(SOURCE MATERIAL Opens)

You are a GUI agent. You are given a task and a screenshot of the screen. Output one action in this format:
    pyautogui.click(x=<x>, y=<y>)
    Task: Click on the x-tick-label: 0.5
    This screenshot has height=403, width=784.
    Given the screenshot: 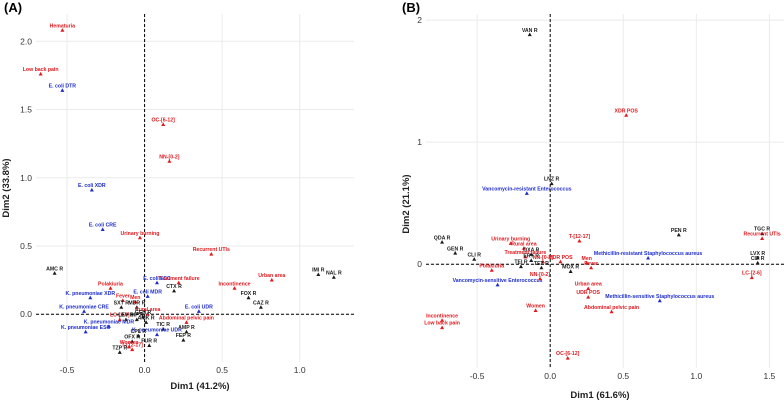 What is the action you would take?
    pyautogui.click(x=623, y=376)
    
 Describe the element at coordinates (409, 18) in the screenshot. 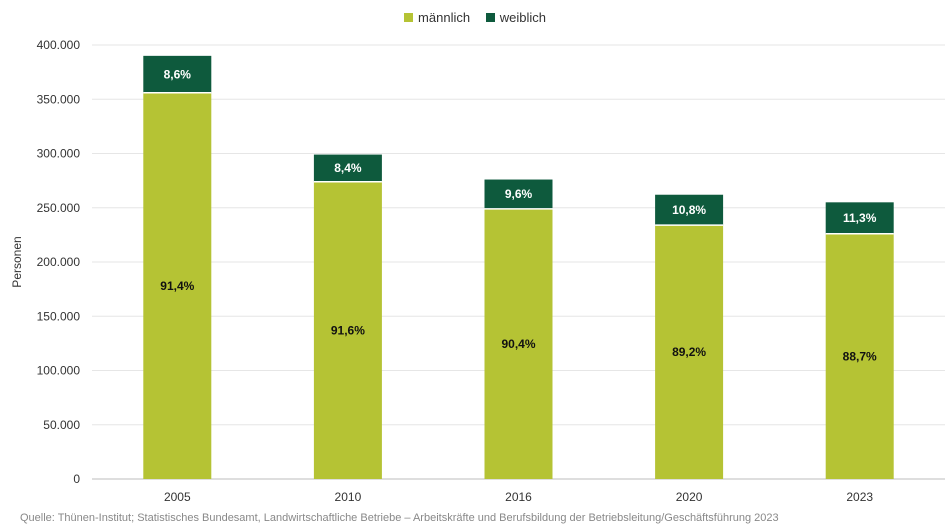

I see `legend-swatch-maennlich` at that location.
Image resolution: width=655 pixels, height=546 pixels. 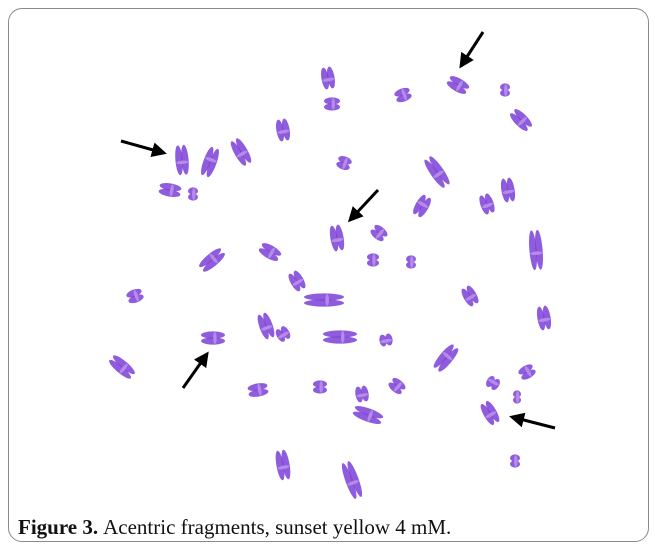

(SOURCE MATERIAL Closes)

*PROBLEM STATEMENT*.
Render the entries from their first line through the line containing "This screenshot has" as a JSON list of strings, one string per line, with blank lines omitted. Include both the first line and the "This screenshot has" line.

*EXERCISE RESULT*.
[
  "You are a GUI agent. You are given a task and a screenshot of the screen. Output one action in this format:",
  "    pyautogui.click(x=<x>, y=<y>)",
  "    Task: Click on the x-tick-label: 0.5",
  "    This screenshot has height=403, width=784."
]